| Directions |
Reproduce, without alteration, the entries from the line containing "Click the Uptime Level label" through the line containing "point(2520,1363)".

=== Stored records ===

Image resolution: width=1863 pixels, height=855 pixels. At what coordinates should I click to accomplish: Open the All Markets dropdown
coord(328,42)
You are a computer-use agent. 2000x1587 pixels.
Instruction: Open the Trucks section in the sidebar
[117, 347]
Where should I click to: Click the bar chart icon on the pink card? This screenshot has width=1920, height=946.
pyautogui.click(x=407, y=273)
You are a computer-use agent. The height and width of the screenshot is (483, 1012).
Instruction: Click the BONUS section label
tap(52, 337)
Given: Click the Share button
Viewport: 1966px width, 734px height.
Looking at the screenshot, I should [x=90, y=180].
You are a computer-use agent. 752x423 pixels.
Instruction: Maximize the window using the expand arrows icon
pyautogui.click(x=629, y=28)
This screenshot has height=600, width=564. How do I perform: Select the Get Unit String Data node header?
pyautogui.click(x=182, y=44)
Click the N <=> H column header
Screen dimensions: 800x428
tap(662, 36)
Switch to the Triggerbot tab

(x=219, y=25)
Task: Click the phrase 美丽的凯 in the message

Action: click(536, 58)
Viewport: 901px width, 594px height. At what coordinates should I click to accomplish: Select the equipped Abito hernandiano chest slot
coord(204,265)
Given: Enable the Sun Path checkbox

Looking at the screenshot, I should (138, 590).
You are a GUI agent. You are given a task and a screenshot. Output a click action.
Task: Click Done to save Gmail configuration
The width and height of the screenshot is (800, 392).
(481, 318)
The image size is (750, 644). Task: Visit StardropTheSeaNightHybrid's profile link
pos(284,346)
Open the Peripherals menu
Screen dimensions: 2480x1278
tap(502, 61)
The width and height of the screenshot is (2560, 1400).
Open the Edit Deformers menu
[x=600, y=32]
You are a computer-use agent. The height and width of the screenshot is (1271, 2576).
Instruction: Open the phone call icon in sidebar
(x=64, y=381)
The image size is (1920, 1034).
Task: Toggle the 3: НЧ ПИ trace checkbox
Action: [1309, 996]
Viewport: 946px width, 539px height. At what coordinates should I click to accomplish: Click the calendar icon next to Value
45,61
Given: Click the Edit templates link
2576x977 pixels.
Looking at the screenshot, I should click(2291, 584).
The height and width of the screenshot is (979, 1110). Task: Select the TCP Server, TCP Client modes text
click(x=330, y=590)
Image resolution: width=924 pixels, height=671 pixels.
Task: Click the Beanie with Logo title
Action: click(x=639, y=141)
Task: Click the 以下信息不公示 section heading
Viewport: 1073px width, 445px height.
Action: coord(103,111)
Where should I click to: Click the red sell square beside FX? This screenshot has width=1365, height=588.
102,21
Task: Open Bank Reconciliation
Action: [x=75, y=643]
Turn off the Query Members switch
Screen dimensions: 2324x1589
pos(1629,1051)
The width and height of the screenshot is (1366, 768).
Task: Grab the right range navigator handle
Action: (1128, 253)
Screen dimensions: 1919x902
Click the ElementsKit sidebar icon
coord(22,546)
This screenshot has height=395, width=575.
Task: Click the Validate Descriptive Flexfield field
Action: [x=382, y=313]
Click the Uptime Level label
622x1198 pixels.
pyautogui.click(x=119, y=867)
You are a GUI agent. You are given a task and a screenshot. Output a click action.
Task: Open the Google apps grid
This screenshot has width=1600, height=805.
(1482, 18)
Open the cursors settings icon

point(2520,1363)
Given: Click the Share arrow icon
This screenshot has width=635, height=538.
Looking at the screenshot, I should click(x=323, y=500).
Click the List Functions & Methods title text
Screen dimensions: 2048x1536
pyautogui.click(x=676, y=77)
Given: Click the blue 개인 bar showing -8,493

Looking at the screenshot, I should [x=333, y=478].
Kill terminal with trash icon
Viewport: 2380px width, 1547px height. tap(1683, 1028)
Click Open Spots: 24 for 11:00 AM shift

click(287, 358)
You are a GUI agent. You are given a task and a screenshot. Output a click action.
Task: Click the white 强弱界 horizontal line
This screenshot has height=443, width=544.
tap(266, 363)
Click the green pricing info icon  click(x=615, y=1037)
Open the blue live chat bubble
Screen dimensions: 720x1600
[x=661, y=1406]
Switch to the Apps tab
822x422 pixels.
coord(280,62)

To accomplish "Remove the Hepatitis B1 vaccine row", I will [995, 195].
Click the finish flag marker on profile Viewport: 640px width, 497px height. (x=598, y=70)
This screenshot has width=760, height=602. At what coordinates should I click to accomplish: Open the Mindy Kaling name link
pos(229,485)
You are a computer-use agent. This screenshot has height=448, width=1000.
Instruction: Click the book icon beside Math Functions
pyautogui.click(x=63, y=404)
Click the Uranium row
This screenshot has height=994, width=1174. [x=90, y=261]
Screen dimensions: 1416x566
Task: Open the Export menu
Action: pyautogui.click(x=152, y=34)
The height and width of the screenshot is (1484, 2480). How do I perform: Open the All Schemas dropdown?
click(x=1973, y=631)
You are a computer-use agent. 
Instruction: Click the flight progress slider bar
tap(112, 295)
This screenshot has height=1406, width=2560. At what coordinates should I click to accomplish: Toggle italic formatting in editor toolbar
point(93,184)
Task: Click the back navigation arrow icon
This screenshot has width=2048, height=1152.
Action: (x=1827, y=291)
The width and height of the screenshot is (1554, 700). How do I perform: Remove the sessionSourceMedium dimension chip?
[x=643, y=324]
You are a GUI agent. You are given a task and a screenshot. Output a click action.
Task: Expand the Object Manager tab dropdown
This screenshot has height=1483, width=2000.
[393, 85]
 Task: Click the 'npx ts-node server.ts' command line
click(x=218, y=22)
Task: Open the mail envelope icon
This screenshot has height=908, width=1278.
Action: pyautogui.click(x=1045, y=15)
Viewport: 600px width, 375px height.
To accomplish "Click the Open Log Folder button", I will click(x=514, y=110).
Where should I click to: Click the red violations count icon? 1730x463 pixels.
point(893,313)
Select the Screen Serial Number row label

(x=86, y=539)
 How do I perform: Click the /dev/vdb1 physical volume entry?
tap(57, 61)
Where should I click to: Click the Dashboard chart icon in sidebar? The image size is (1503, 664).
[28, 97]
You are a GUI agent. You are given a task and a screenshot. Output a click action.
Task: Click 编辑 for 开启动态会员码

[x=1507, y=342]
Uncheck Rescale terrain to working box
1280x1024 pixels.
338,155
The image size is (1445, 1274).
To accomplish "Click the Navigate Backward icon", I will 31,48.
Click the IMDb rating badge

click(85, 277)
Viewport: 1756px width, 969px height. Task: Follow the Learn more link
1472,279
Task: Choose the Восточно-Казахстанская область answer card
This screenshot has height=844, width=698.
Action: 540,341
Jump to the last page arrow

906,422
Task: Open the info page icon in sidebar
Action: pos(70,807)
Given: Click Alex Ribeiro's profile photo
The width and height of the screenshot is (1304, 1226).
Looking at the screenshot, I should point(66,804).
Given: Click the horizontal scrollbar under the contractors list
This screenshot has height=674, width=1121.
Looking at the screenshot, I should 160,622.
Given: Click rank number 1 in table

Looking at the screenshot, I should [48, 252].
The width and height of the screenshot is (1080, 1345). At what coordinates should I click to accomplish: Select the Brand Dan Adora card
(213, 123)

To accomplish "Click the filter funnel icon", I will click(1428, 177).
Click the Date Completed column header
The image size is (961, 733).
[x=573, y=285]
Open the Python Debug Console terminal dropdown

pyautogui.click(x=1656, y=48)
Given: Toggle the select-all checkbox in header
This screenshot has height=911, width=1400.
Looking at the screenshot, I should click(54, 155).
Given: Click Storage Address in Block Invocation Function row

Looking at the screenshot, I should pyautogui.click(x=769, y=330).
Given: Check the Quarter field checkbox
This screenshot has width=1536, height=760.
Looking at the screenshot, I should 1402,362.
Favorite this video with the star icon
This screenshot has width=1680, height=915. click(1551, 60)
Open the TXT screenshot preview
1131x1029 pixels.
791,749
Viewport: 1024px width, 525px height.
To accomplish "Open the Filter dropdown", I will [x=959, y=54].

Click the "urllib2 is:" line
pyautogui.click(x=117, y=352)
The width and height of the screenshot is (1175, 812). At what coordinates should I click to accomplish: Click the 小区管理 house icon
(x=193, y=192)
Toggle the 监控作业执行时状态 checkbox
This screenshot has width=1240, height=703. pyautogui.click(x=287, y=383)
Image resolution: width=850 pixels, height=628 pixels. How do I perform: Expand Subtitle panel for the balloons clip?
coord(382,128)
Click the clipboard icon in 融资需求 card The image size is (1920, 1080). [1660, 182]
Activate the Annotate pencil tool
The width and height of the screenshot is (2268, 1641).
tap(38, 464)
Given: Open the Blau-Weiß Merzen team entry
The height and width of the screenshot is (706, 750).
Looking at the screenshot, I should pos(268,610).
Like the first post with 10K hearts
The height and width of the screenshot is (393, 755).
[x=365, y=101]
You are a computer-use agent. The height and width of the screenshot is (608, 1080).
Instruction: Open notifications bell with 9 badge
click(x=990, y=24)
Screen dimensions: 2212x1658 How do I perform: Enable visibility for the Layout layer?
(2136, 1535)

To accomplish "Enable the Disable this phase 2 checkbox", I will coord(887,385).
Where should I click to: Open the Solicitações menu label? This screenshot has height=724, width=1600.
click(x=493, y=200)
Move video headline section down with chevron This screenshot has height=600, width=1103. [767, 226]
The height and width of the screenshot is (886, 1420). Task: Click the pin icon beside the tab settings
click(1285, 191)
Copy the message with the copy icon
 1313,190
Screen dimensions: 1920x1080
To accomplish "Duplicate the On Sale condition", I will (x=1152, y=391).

===

| Result |
Click the Uptime Level label
622x1198 pixels.
pyautogui.click(x=119, y=867)
You are a GUI agent. You are given a task and a screenshot. Output a click action.
Task: Open the Google apps grid
This screenshot has width=1600, height=805.
(1482, 18)
Open the cursors settings icon

point(2520,1363)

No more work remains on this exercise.